練習問題
1. 参考文によると、グリーンホールについて2011年度に取りかかったことは何ですか。
2. 参考文では、市民アンケートや市民検討委員会などを使って、市民会館のさまざまな整備方針を考えるべきだとしています。参考文に書かれている理由を説明してください。
3. 参考文の「また、今後の予定はどのようになっているのでしょうか?」という言葉がある部分から書き写し始め、「解しがたい矛盾点があります。」まで書いたら止めてください。

市民会館の整備に関しては、市民の意向が最大限に反映されるべきであると考えます。広範囲な市民を対象とした市民アンケートの実施や、市民検討委員会などを立ち上げて、現在地に建替える、または補強して使用する、あるいは立替移転する、というようなさまざまな整備方針を検討していくのが筋ではないでしょうか。また、そのためには、他の施設との一体的整備の可能性や、整備費用、諸課題などが市民に提示されなければなりません。このような過程を経ずして、立替移転が市サイドで意思決定されたのは何故でしょうか。

また、これまで、グリーンホールの老朽化問題はあまり議論されず、2011年度に耐震化補強設計とエレベーター設置に着手したばかりです。にもかかわらず、「建替え移転」とは、どのように検討された結果なのでしょうか。(要答弁)唐突にマスコミに情報提供され、公表されたことは遺憾であると言わざるをえません。今後、市民不在で市民会館の建替え移転が決定されないよう、強く要望するとともに、市の見解を問うものです。

3点目に、船場のまちづくりについてお伺いします。

国循移転予定だった先行開発予定地に、市民会館を移転させるということは、この地域を文化ゾーンとして位置づけていく、ということなのでしょうか?

船場のまちづくり「B案」のまちづくりコンセプトは何でしょうか。

さらに、委員会では船場繊維卸売団地組合が主体的にまちづくりを担う、とのことでしたが、船場東では同団地組合の非組合員の所有地が2割あると聞いております。この2割の地権者さんに対して、これまでどのような話合いや情報提供がおこなわれてきたのでしょうか?

また、今後の予定はどのようになっているのでしょうか?

さらに、船場西住民をも交えたまちづくりについて、市はどのように考えておられるのでしょうか。

以上、簡単ですが、この項目の質問といたします。

◎公益通報制度の運用をめぐって

箕面市の「公益通報制度」の運用については、これまでも議論をおこなってきましたが、市の答弁には理解しがたい矛盾点があります。

先日の総務常任委員会でも質疑しましたが、論点を整理し、質問にお答えいただけなかったものについて、確認の意味で簡潔に質問いたします。

1点目に、自治体の公益通報制度の意義は「職員らが法令を守り、推進し、適法かつ公正な市政運営のために、内部からみえる不正を正すことができるよう、通報する職員が不利益にならないよう窓口を設置する」ものであると考えますが、市はこの制度を今後も積極的に活用する意思はあるのでしょうか?

また積極活用のために、今後どのような取りくみを考えておられるのでしょうか? 答弁を求めます。

2点目に公益通報制度の運用面での矛盾についてお伺いします。

確認するデータ

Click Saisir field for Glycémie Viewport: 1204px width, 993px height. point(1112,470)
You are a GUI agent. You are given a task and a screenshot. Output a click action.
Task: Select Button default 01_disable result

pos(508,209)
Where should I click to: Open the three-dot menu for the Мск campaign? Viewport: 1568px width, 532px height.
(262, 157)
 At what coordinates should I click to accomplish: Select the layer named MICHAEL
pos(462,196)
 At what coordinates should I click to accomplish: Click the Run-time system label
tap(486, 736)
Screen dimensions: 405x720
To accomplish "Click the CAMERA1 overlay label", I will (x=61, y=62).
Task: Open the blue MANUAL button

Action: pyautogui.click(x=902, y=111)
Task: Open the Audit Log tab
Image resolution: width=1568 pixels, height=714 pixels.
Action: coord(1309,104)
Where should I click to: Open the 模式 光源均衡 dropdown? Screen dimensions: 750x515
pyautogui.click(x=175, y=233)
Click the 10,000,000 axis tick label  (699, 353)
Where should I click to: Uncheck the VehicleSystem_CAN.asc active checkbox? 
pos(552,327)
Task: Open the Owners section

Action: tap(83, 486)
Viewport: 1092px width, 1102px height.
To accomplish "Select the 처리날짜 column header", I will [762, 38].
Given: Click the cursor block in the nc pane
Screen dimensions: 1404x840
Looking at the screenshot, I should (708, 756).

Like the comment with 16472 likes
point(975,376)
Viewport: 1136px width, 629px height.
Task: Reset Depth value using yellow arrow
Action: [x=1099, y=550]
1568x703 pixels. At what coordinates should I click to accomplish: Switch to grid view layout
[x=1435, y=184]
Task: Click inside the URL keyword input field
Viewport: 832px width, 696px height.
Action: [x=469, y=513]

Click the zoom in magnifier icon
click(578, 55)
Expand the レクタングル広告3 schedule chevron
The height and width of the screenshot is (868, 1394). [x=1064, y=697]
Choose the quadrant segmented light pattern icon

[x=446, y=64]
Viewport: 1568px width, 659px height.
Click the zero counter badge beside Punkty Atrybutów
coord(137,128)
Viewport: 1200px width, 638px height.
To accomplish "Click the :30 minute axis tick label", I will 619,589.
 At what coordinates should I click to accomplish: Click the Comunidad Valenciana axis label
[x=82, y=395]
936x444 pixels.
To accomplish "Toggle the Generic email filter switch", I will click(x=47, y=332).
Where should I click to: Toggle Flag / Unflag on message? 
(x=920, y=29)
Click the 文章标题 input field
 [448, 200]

解答
1. 耐震化補強設計とエレベーター設置です。

2. 市民会館の整備には、市民の意向ができるかぎり反映されるべきだと考えているからです。

3.
また、今後の予定はどのようになっているのでしょうか?

さらに、船場西住民をも交えたまちづくりについて、市はどのように考えておられるのでしょうか。

以上、簡単ですが、この項目の質問といたします。

◎公益通報制度の運用をめぐって

箕面市の「公益通報制度」の運用については、これまでも議論をおこなってきましたが、市の答弁には理解しがたい矛盾点があります。